Michael Pain, Head of the Tenant Advisory Team, Carter Jonas, said: “Ten years ago occupiers’ primary property selection criterion would have been cost. Today’s tenants are more sophisticated and understand that cheap, poor quality, buildings are likely to hinder recruitment and foster higher staff turnover and, ultimately, poorer productivity and lower profitability. The greater emphasis by occupiers on workplace environment, rather than cost, explains why we are seeing much stronger levels of take-up of new Grade A space across London. This contrasts with the second-hand market where vacancy levels are set to rise as tenants trade up into new space.”

  • City of London occupancy costs static – Rent, business rates and service charge occupancy costs for prime located, new, Grade A City space have remained broadly static since Q3, 2017 and are currently at £102.50 per sq ft per annum for mid-rise space.

Pain added: “Rents tend to be the biggest influencer in the movement of occupancy costs and rents for well located, new, Grade A space in the City have remained broadly flat over the last twelve months due to low vacancy and better than forecast take-up. Between them the co-working / serviced office, media, technology and creative sectors have plugged the gap in demand left by the bankers. No bad thing as we see a City office market evolving with an increasingly diverse occupier base as it attracts a new generation of tenants with interesting, iconic, buildings that offer better value than other sub-markets.”
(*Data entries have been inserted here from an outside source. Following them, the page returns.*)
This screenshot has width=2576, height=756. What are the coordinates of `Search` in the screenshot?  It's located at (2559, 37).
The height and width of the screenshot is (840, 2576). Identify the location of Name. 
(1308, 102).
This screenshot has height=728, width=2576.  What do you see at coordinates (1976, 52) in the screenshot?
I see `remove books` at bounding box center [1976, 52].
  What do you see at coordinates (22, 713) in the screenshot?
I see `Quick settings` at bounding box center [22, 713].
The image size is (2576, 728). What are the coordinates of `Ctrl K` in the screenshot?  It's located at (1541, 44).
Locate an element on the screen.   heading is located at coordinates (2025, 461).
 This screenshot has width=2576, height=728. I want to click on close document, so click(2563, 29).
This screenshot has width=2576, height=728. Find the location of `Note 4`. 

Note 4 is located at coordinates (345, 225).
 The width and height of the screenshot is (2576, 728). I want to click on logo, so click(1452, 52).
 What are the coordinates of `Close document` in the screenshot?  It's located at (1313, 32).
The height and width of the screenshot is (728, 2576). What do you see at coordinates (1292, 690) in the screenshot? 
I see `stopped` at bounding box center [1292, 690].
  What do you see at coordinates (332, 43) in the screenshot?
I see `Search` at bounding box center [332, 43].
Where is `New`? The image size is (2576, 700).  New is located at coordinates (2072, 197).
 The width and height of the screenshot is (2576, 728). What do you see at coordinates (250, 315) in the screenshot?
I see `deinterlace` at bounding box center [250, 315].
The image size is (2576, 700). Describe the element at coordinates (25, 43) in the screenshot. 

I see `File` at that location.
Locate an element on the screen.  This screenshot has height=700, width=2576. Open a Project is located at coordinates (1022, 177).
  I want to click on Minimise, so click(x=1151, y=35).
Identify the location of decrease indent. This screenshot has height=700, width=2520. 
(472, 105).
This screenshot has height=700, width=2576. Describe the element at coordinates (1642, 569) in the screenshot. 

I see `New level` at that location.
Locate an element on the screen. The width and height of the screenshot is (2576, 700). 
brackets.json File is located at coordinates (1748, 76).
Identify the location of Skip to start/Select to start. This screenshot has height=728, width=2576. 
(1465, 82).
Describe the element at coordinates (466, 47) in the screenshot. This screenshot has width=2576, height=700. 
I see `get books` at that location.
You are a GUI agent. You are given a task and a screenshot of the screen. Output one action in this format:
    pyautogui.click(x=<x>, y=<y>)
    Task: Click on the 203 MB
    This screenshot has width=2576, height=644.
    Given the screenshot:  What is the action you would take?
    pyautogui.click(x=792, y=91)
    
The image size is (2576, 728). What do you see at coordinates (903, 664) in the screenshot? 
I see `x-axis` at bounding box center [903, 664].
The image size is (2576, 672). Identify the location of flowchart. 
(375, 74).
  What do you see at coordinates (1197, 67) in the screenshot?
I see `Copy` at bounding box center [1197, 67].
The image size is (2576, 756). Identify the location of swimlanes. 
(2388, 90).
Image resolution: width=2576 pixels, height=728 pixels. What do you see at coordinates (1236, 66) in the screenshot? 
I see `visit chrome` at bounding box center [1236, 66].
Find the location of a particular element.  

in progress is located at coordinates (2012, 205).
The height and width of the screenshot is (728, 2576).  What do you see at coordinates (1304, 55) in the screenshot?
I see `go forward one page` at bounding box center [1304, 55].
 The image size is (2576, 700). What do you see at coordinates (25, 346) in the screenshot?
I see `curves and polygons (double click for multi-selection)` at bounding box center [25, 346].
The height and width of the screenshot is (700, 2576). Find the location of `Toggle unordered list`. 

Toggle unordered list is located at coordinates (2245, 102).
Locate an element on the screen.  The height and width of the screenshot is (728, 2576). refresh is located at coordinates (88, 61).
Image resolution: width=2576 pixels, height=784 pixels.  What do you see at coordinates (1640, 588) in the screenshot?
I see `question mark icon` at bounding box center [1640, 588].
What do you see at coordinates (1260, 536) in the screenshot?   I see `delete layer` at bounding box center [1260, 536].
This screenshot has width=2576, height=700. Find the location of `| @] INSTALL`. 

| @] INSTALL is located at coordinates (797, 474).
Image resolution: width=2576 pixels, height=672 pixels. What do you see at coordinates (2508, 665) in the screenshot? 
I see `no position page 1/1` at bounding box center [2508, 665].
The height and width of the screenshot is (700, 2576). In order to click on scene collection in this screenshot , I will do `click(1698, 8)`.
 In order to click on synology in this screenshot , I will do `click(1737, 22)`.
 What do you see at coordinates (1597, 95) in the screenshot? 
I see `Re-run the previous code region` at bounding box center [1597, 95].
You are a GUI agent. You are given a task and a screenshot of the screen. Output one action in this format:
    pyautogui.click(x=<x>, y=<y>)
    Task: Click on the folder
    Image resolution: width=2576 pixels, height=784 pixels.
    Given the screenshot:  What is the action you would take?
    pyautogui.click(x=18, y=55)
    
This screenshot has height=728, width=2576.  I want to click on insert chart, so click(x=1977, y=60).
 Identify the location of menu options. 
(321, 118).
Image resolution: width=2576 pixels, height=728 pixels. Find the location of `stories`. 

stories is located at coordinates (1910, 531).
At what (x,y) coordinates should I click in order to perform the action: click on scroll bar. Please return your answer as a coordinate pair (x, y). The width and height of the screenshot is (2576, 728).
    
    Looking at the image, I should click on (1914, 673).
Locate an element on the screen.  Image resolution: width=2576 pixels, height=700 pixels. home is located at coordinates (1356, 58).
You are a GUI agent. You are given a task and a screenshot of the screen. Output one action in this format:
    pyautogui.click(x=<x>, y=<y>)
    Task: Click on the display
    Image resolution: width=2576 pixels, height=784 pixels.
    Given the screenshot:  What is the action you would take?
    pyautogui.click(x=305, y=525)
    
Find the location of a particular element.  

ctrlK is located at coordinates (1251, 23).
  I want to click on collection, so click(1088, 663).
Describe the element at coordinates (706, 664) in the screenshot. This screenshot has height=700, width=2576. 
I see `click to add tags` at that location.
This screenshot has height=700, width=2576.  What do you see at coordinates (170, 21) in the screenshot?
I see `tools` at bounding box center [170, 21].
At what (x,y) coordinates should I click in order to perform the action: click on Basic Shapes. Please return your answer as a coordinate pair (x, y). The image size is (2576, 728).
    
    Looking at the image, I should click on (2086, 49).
  • Decline of Mayfair and St James’s – Rent, business rates and service charge occupancy costs have declined by 5.6% to £167.00 per sq ft per annum since Q3, 2017 as rents continue to decline for prime located, new, Grade A space.

Commenting on this trend on the Pain added: “Elizabeth Line transport connectivity and the availability of larger, better value, buildings that enable occupiers to operate more efficiently over fewer floors have attracted some occupiers away from St James’s and Mayfair to districts such as Paddington, Fitzrovia and Bloomsbury.”